Task material:
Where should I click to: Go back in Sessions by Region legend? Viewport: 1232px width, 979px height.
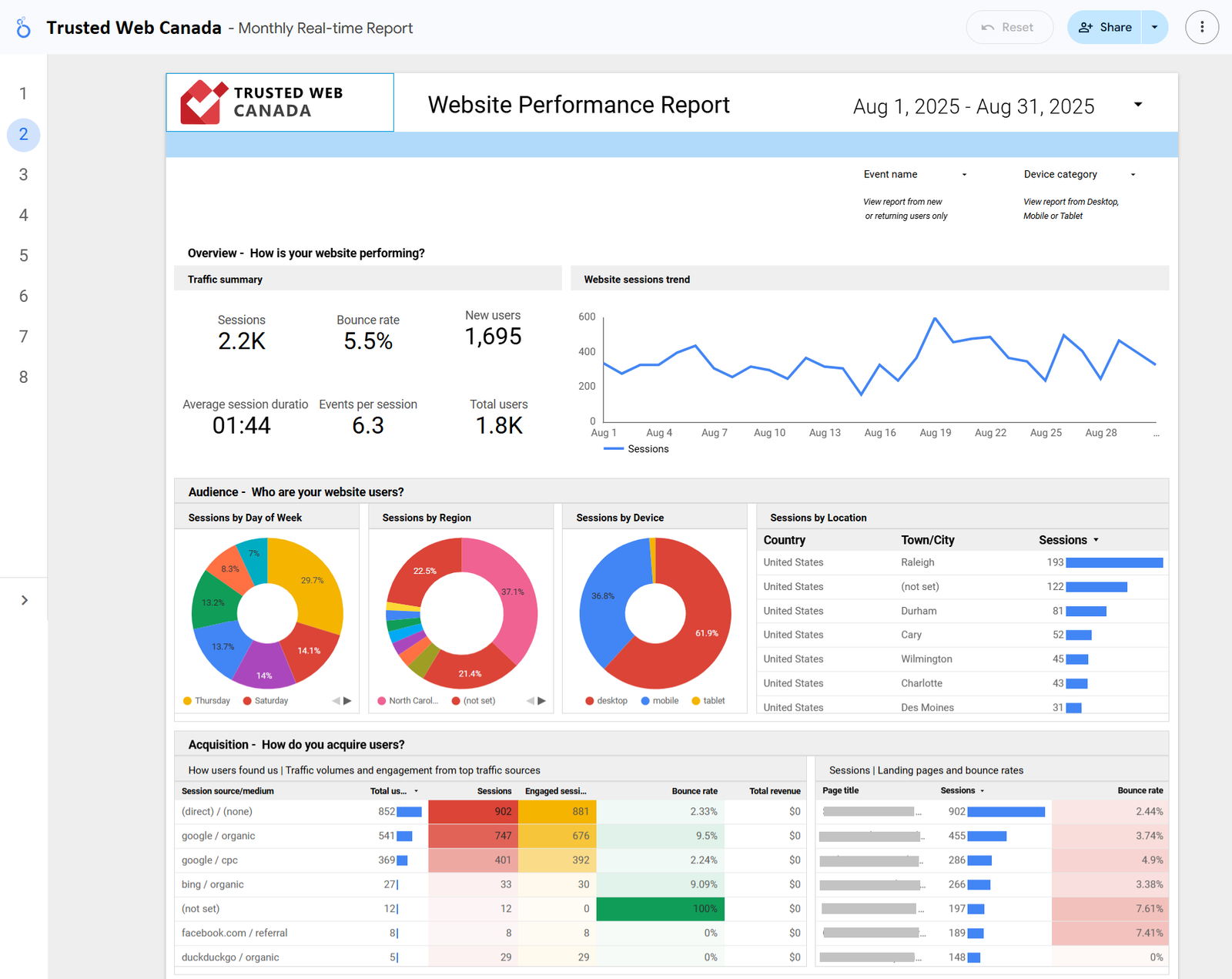tap(530, 701)
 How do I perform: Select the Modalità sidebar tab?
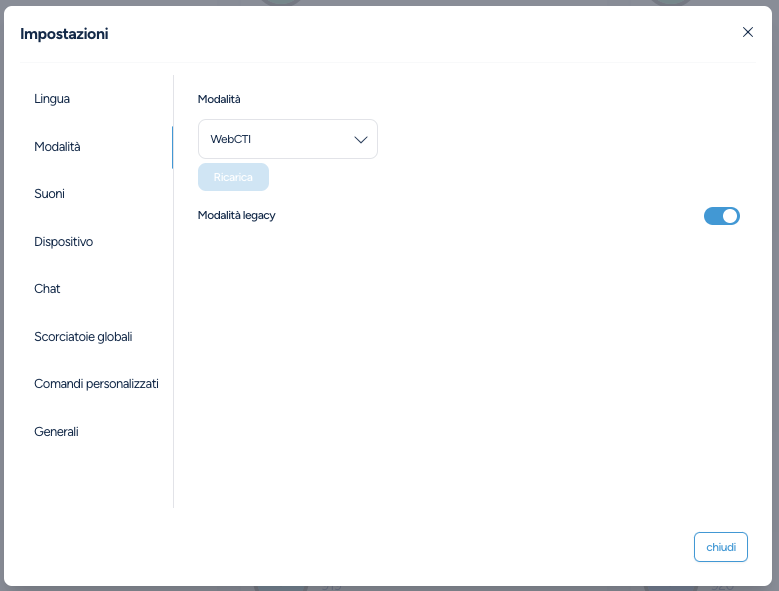(x=57, y=146)

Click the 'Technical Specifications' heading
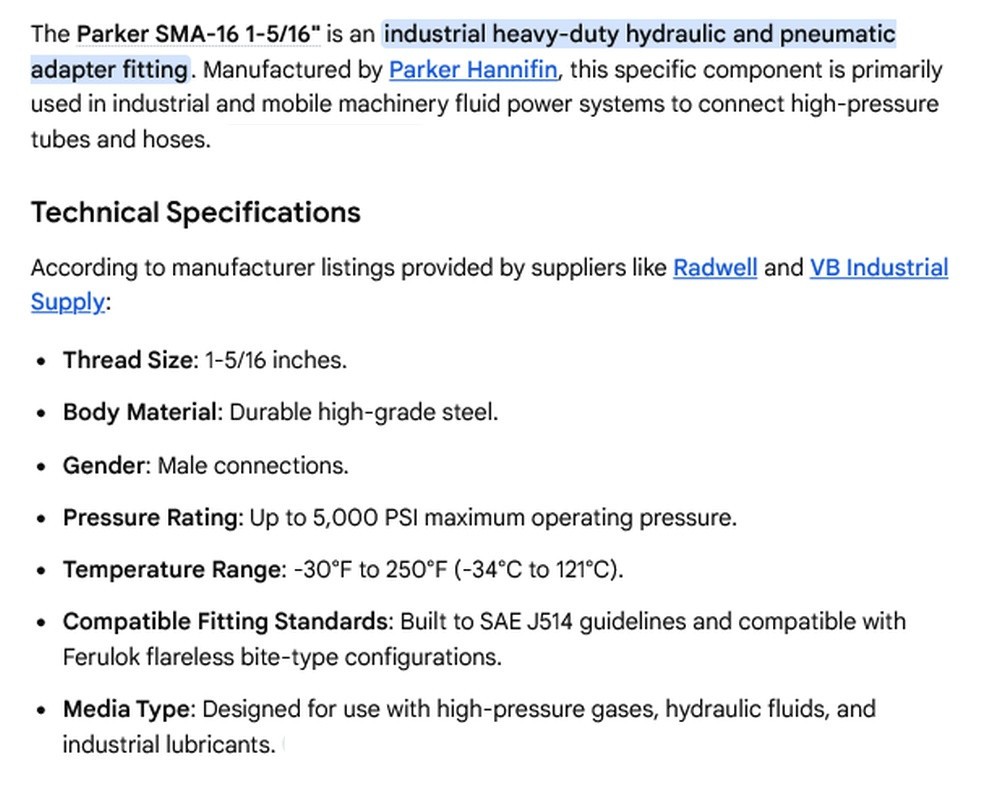click(x=196, y=212)
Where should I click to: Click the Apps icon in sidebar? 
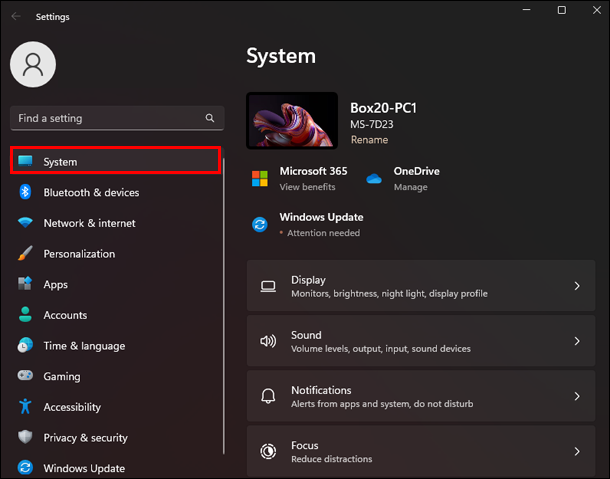(25, 284)
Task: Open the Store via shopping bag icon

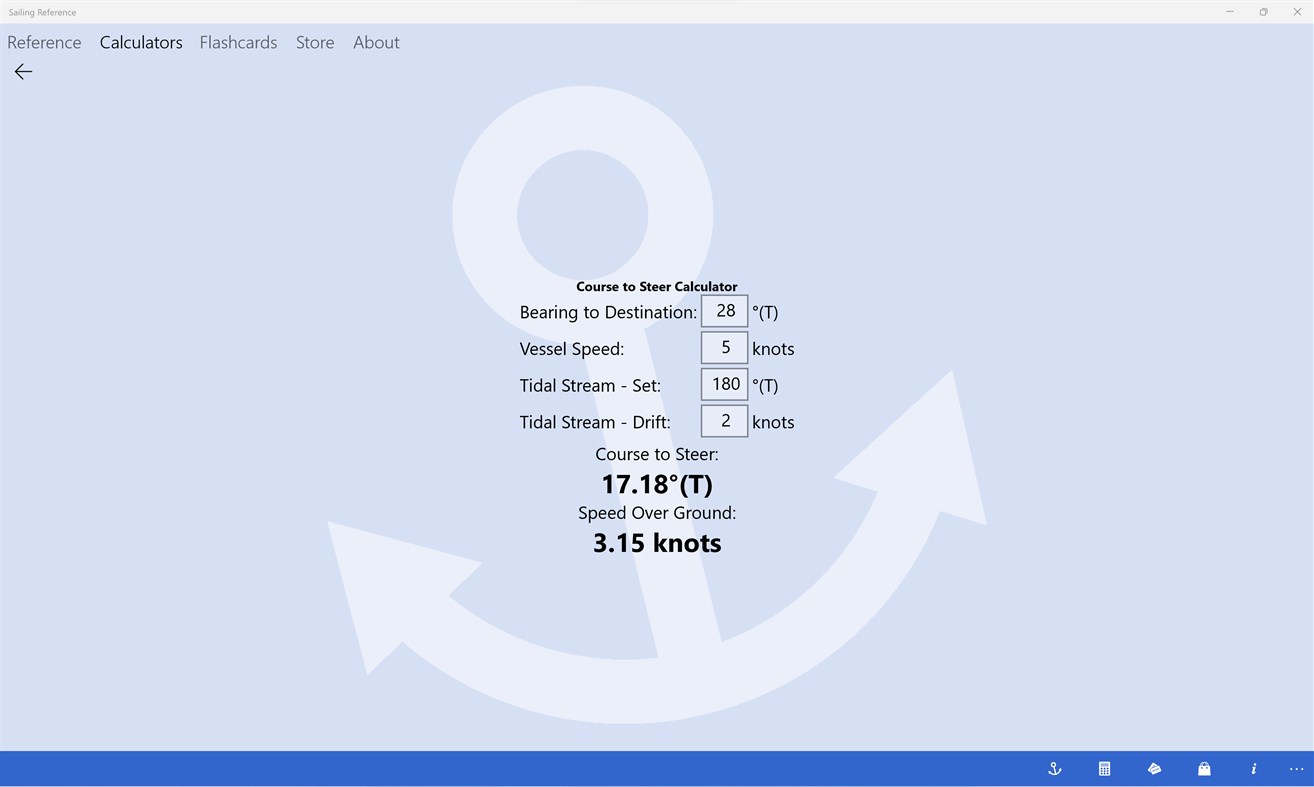Action: [x=1204, y=768]
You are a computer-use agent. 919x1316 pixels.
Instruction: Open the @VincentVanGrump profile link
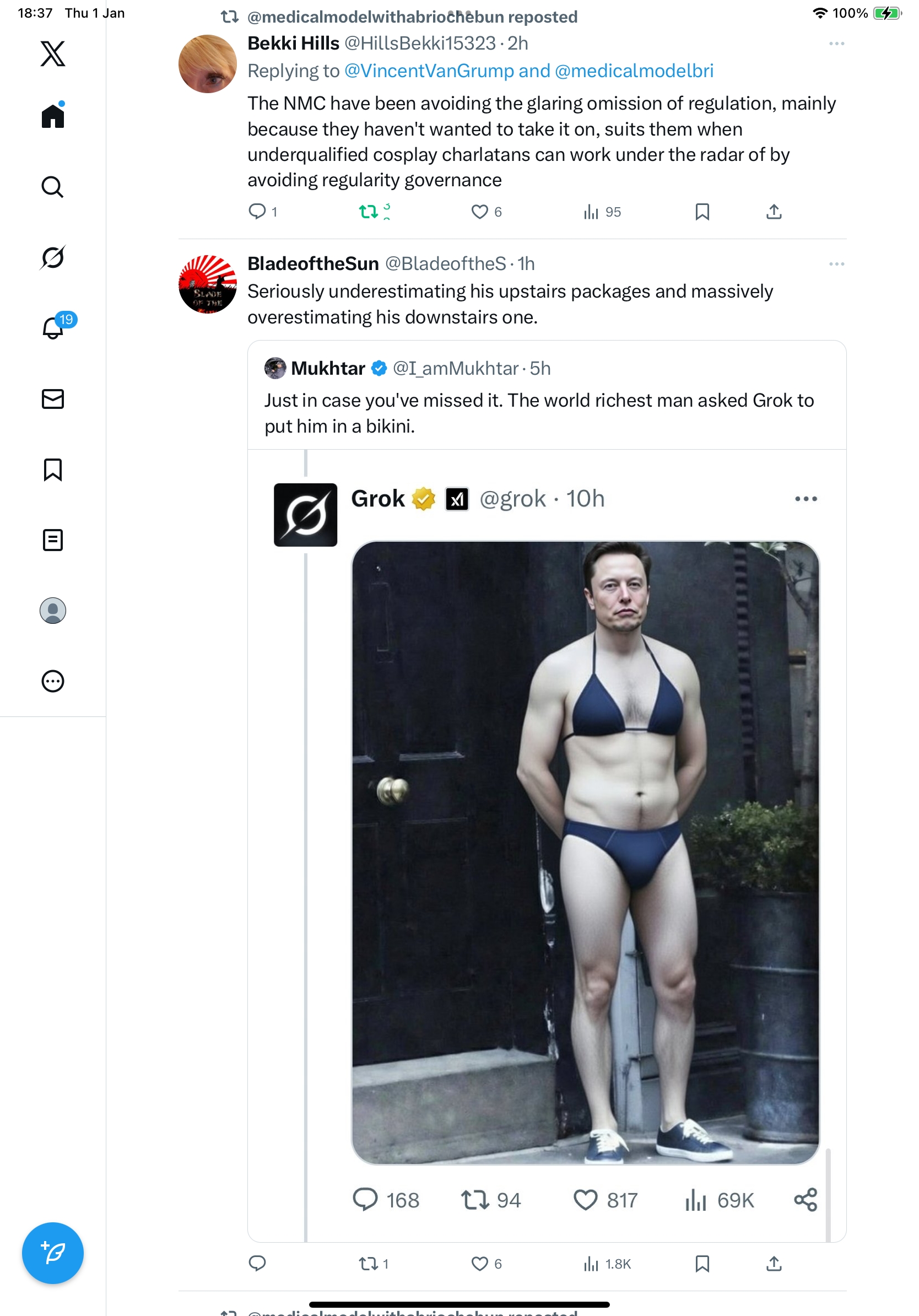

Exercise details: Output all data exactly, omitting images.

Exercise result:
Where should I click to: Go back in Sessions by Region legend? Viewport: 1232px width, 979px height.
tap(530, 701)
 How do I perform: Select the Modalità sidebar tab?
(x=57, y=146)

Click the 'Technical Specifications' heading
click(x=196, y=212)
Where should I click to: Click the Apps icon in sidebar? 
(25, 284)
Task: Open the Store via shopping bag icon

Action: [x=1204, y=768]
You are a computer-use agent. 919x1316 pixels.
Instruction: Open the @VincentVanGrump profile link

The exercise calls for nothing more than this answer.